Pliops & Zilliz partner to scale enterprise AI with affordable RAG
Pliops has announced a collaboration with Zilliz to enable affordable, large-scale Retrieval-Augmented Generation (RAG) for enterprise AI, targeting databases at multi-billion scale while aiming to keep infrastructure costs down.
The partnership combines Pliops' LightningAI hardware architecture with the Milvus vector database from Zilliz, providing performance and scalability enhancements to accelerate data retrieval for generative AI workloads.
Enterprise AI demands
Enterprises are increasingly dependent on vector search and large-context retrieval to power next-generation AI applications. Scaling such workloads to billions of vectors often presents barriers due to high memory requirements and associated costs. The joint work between Pliops and Zilliz is focused on overcoming these challenges with hardware-enabled vector search and efficient memory usage, bringing the prospect of scalable AI inference within reach for more organisations.
Technology integration
Milvus, an open-source vector database from Zilliz, is used extensively for distributed and cloud-native vector search across vast AI datasets. Enhancements announced as part of the collaboration include the addition of multi-tier storage support, key-value (KV) mapping for efficient caching, and a dual-tier architecture that separates ultra-fast 'hot' flash storage from cost-efficient, globally distributed 'cold' storage using the S3 interface. These advances are intended to support performance optimisation and cost efficiency at scale.
The roadmap includes introducing a Near Compute Storage (NCS) layer, providing shared 'hot storage' capacity between compute nodes and object storage. Pliops and Zilliz expect that combining Milvus with the LightningAI architecture will unlock larger context windows for AI models while reducing both infrastructure and memory costs.
KV-cache offload
Central to these advancements is hardware-accelerated KV-Cache Offload, a feature that supports efficient retrieval and inference for large language models and other AI applications. By moving key-value processing closer to storage hardware, the solution enables more users per GPU and larger models without the typical memory limitations.
Executive perspectives
"LightningAI is designed to make AI inference scalable and affordable. Partnering with Zilliz brings the best of storage and retrieval intelligence together," said Ido Bukspan, CEO, Pliops.

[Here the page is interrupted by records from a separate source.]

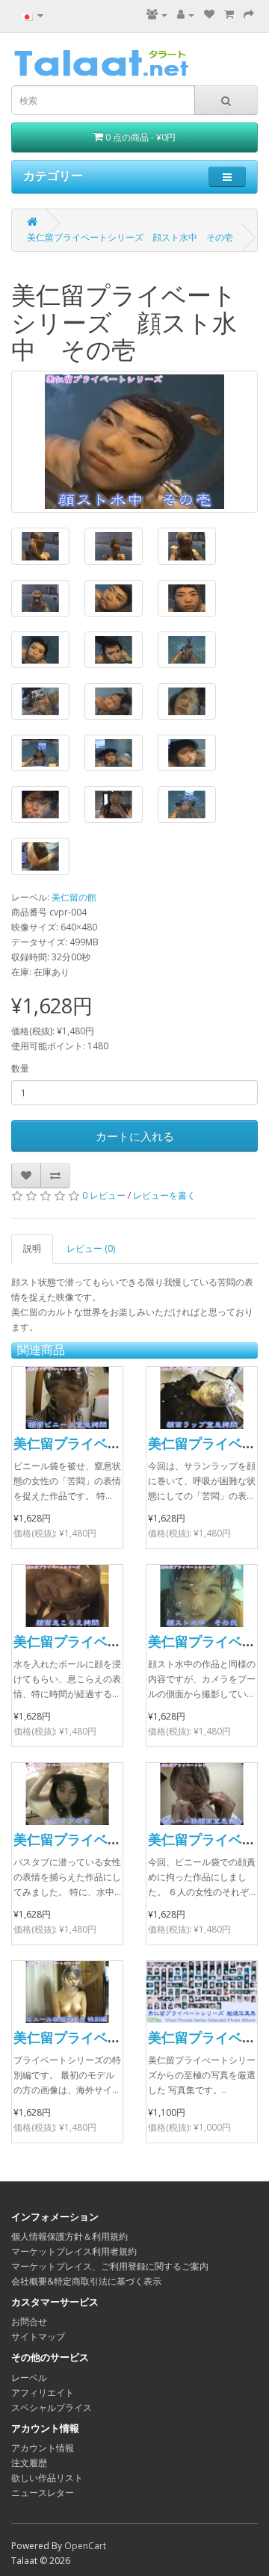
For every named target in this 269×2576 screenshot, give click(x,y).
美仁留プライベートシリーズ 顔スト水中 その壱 (130, 237)
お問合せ (29, 2321)
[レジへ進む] (249, 14)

Charles Xie, Founder and CEO of Zilliz, commented:
"Pliops' LightningAI introduces a breakthrough approach to scaling GenAI inference, and integrating it with Milvus unlocks truly massive context retrieval at a fraction of the traditional cost. As the creators of Milvus, we're committed to advancing what's possible in vector search. This collaboration gives enterprises a clear path to run larger models, access more knowledge, and deliver faster AI experiences - all without the memory limitations that have constrained GenAI until now," said Xie.
Ecosystem expansion
Pliops is expanding its AI ecosystem through integration with server providers such as Viking Enterprise Solutions and Giga Computing. These integrations make use of the LightningAI memory architecture in turnkey platforms for KV-cache offload and large language model inference. By coupling Pliops' hardware-accelerated approaches with advanced server systems, organisations can deploy generative AI workloads in both data centre and edge environments more efficiently.
Open source and availability
Pliops and Zilliz will publish technical details and a request for comment (RFC) about the Near Compute Storage enhancements for Milvus via open-source channels. The progress of this initiative will be shared with the developer and enterprise communities as part of their broader push to increase accessibility and efficiency in AI infrastructure.